(Task)
From the line containing "华如 (686, 1111)" through the last line, print the records exactly and nothing else.

(The data)

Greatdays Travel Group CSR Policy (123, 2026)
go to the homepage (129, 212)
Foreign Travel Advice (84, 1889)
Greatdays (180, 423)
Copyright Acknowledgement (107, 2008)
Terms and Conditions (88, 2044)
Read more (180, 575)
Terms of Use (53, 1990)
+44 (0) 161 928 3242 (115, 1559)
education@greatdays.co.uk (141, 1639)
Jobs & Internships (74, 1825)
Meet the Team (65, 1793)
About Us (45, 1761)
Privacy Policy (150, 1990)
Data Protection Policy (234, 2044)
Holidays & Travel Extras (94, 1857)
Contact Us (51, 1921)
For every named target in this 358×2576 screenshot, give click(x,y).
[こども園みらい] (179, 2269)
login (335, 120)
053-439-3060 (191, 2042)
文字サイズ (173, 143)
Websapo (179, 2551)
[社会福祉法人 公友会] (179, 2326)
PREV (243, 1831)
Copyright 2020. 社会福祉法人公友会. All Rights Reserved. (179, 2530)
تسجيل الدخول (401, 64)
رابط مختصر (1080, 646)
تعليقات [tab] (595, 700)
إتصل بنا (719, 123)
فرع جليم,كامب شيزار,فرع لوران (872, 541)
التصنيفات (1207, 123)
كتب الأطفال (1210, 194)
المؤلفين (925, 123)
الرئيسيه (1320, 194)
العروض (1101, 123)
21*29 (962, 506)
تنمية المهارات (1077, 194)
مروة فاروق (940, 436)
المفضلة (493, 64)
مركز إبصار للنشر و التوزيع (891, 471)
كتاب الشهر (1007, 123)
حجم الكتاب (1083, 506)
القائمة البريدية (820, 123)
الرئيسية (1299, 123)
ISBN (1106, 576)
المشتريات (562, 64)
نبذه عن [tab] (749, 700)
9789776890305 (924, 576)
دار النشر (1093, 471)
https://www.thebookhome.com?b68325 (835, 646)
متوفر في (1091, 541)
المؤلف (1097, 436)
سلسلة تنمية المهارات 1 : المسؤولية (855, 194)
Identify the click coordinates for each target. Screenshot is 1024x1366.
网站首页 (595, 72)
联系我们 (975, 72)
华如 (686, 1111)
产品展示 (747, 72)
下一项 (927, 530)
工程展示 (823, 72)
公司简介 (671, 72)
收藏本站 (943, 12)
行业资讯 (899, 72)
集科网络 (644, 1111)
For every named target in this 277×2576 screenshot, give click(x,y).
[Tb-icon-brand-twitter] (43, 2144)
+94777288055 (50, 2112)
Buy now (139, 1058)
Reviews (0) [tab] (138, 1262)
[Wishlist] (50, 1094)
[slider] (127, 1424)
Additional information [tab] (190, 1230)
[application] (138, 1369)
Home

(Expected output)
华如 (686, 1111)
产品展示 (747, 72)
下一项 (927, 530)
工程展示 (823, 72)
公司简介 (671, 72)
收藏本站 (943, 12)
行业资讯 (899, 72)
集科网络 (644, 1111)
For every named target in this 277×2576 screenshot, give click(x,y).
[Tb-icon-brand-twitter] (43, 2144)
+94777288055 (50, 2112)
Buy now (139, 1058)
Reviews (0) [tab] (138, 1262)
[Wishlist] (50, 1094)
[slider] (127, 1424)
Additional information [tab] (190, 1230)
[application] (138, 1369)
Home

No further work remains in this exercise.